Agora que já me passou mais a euforia, acho que poderia fazer um post como o da
Maria, dizer que Rufus Wainwright, no seu fato às riscas me arrebatou aos primeiros acordes de "Release the Stars", tal como há dois anos me elevou com "Agnus Dei". Que me fez ter vontade de me levantar da cadeira e dançar com "Beautiful Child", "Between My Legs" e "Rules and Regulations", que quase me fez chorar com "Poses", entre tantos momentos divinais... Rufus é grande, sabe o que faz, como ele próprio afirma no seu merchandising, é o "the greatest entertainer alive" (corrijam-me se estiver errada, por favor, memória frouxa como sou...).
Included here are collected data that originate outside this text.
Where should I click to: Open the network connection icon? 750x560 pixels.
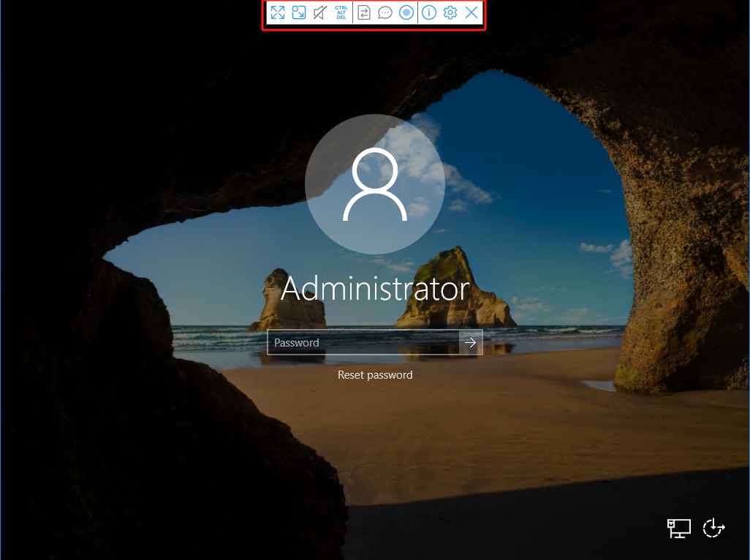click(x=678, y=528)
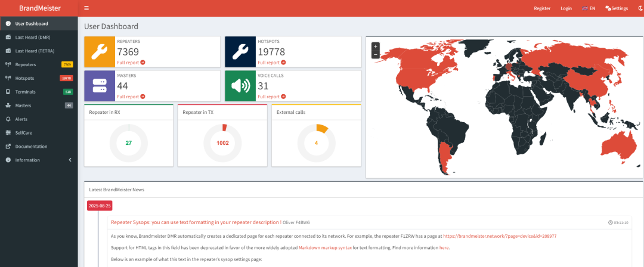Open the Terminals sidebar entry
Image resolution: width=644 pixels, height=267 pixels.
tap(39, 92)
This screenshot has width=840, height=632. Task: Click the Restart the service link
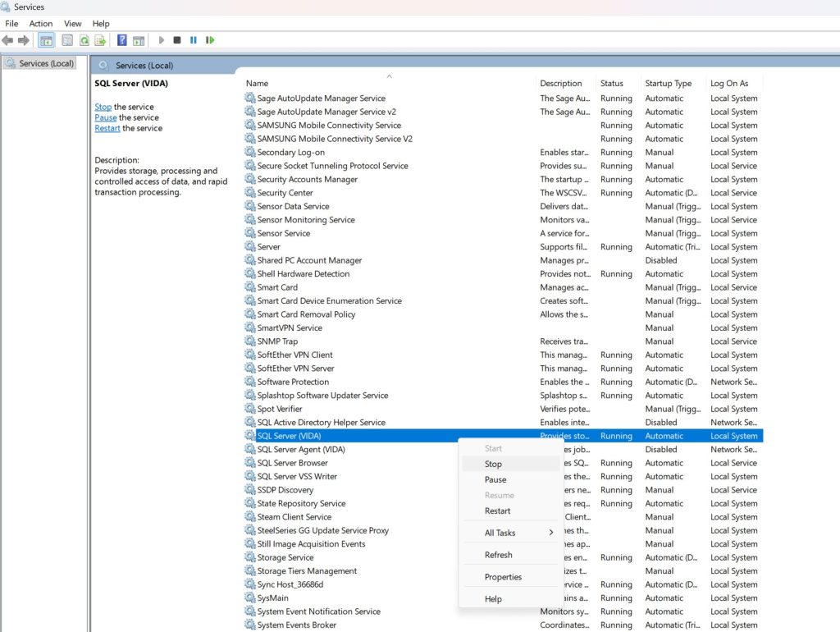(x=107, y=128)
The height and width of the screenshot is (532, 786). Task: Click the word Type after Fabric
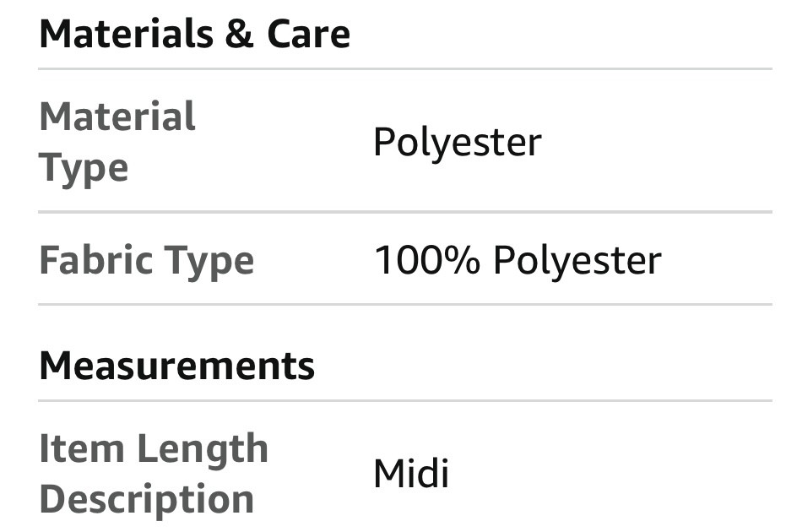[x=209, y=261]
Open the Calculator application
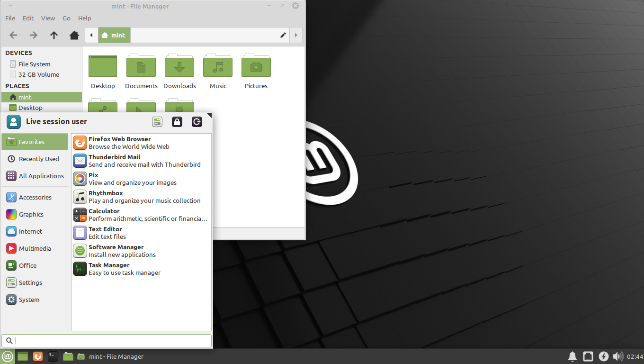Screen dimensions: 644x364 point(104,215)
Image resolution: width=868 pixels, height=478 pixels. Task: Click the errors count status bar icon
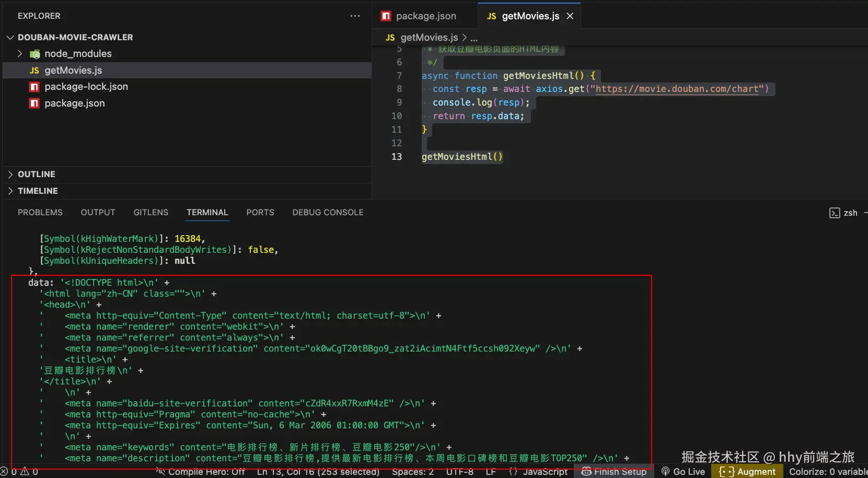pos(4,472)
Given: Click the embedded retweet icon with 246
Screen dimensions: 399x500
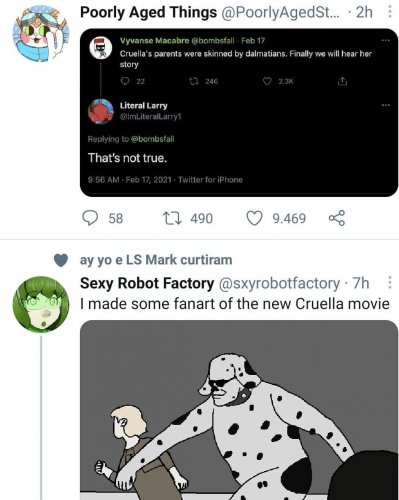Looking at the screenshot, I should click(194, 81).
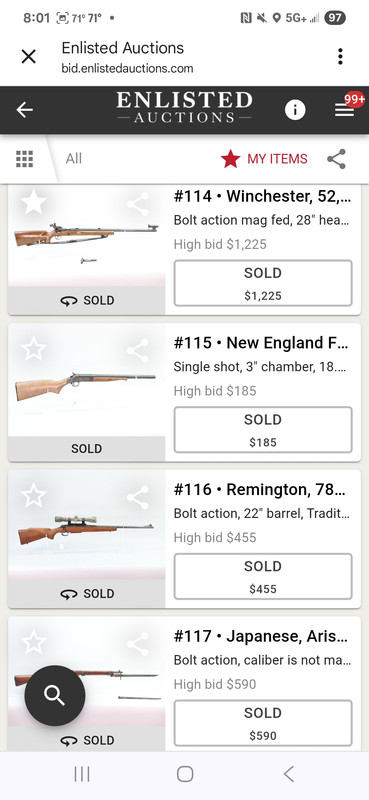Unstar lot #114 Winchester favorite
This screenshot has width=369, height=800.
34,203
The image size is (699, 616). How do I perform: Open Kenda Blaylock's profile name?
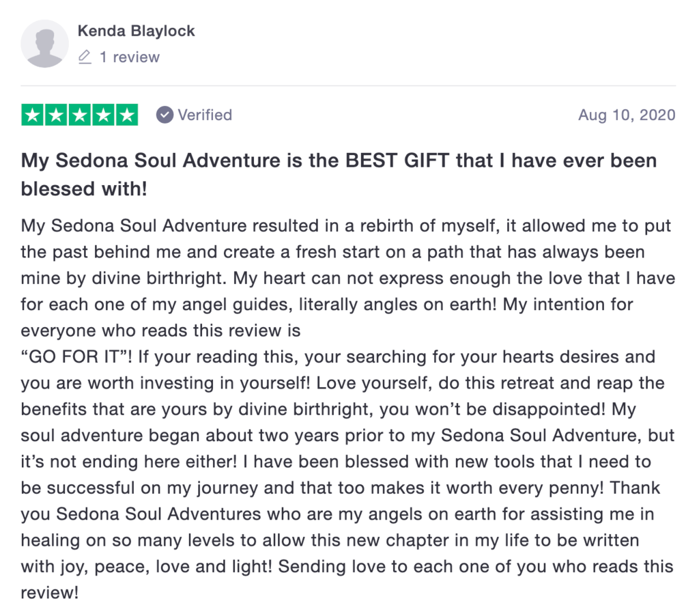pos(136,31)
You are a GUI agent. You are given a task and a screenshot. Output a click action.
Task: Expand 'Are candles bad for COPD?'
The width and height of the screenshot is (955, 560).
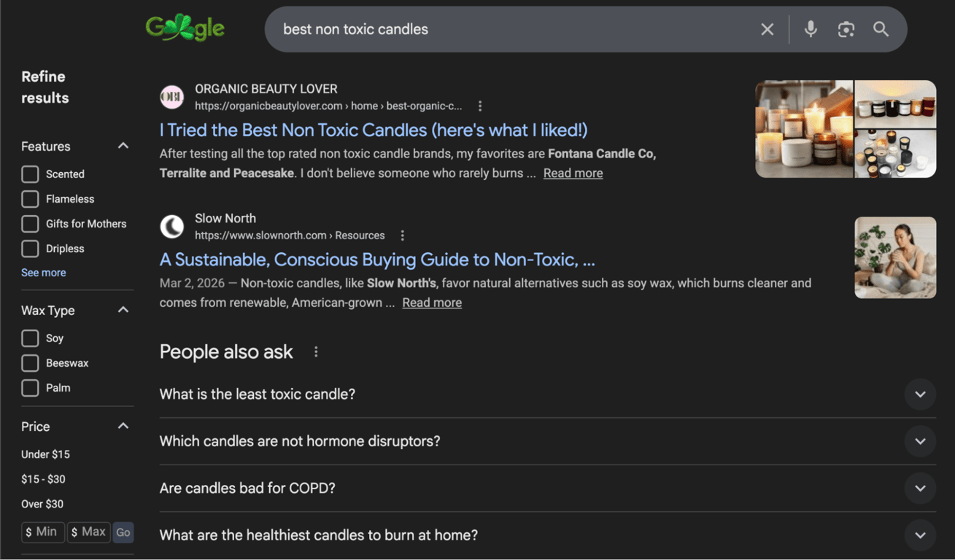[x=920, y=488]
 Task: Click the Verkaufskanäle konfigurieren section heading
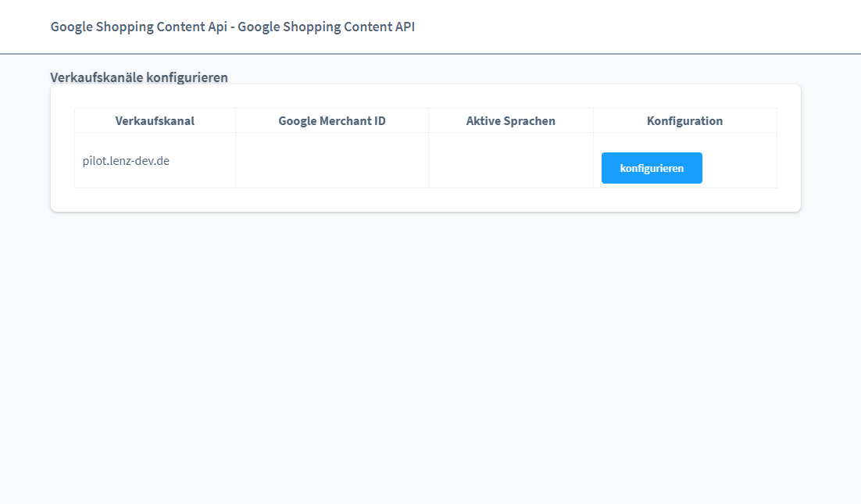(139, 77)
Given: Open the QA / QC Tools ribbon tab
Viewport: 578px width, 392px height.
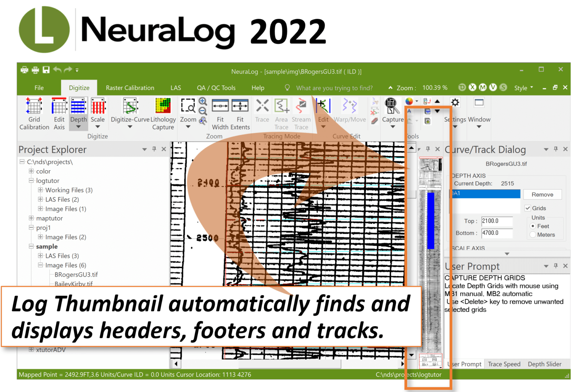Looking at the screenshot, I should 216,88.
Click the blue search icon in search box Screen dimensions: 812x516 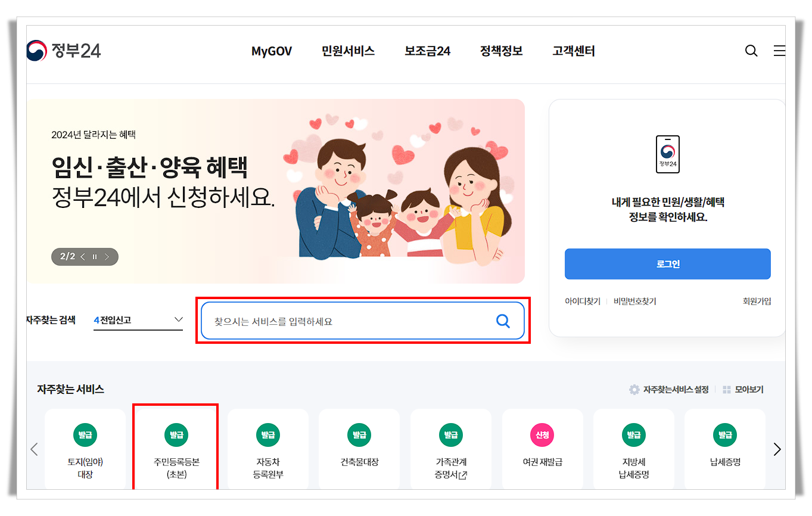tap(503, 321)
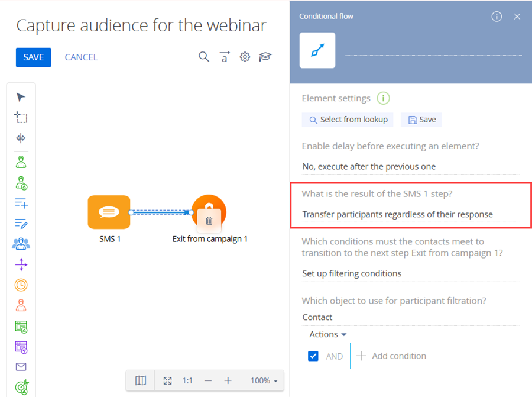The height and width of the screenshot is (397, 532).
Task: Click Select from lookup button
Action: pos(348,120)
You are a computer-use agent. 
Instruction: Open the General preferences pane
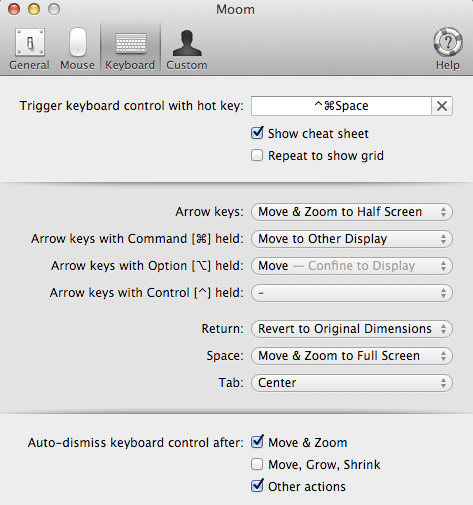pyautogui.click(x=29, y=49)
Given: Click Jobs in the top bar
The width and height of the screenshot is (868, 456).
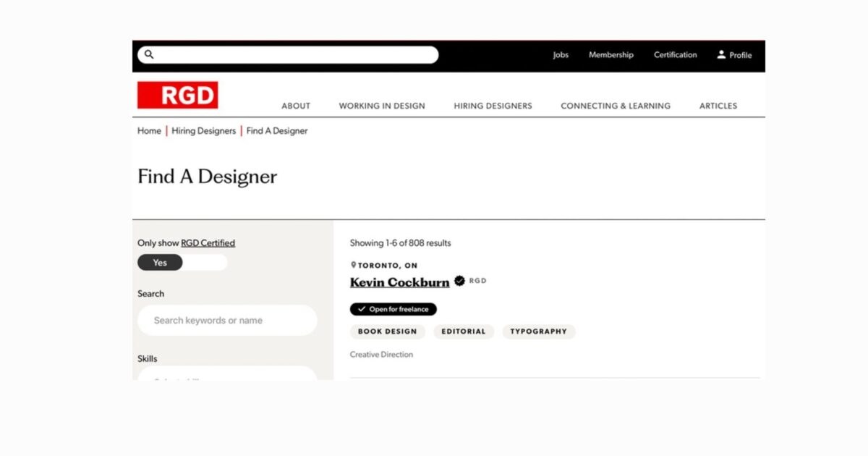Looking at the screenshot, I should pyautogui.click(x=561, y=54).

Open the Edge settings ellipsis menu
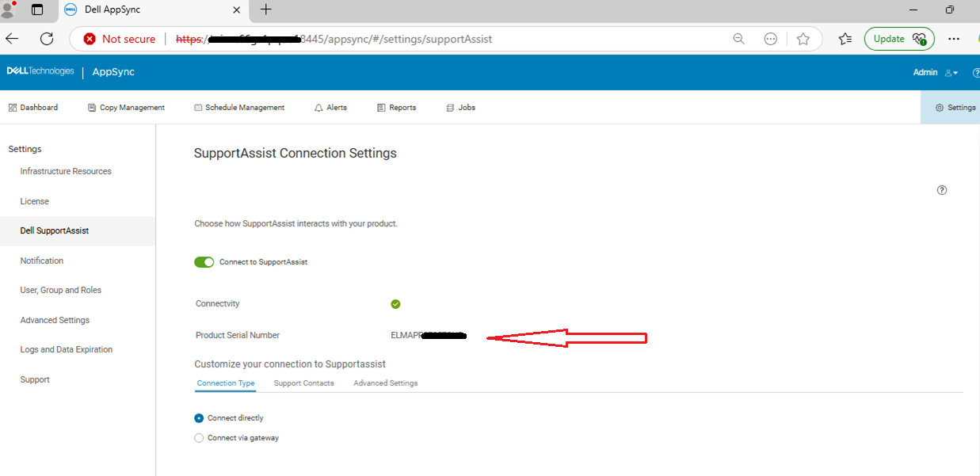(954, 38)
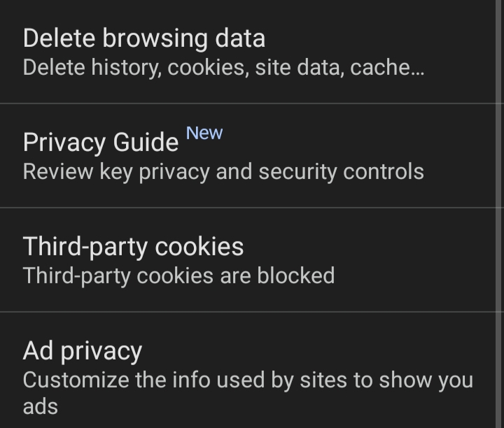
Task: Click the word 'ads' in Ad privacy description
Action: click(40, 406)
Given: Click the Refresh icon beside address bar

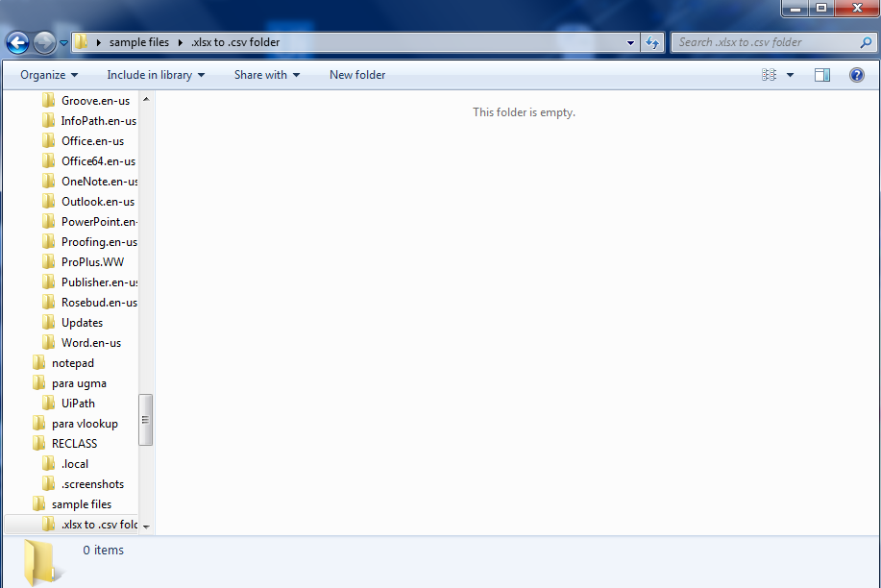Looking at the screenshot, I should click(x=650, y=42).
Cada canção foi um momento sublime. Cada pequena piada, cada conversa com o público um momento doce. Podia dizer isto e muito mais. Mas não digo. Vou deixar os vídeos falar por mim. São uma memória frouxa, para quem lé esteve, mas já se consegue ter uma pequena ideia da qualidade deste artista maravilhoso. Para recordar, quem lá esteve. E para servir de incentivo a quem não esteve - estejam lá para a próxima. Sim, porque vai haver próxima. Vão haver muitas próximas. Porque Rufus ama Lisboa como Lisboa ama Rufus. Ou Portugal ama Rufus. Aos vídeos, portanto:
Os parabéns ao baterista, mais a Beautiful child; (os sacões da câmara denotam a minha vontade de dançar), juntamente com o elogio ao cabelo preto dos portugueses.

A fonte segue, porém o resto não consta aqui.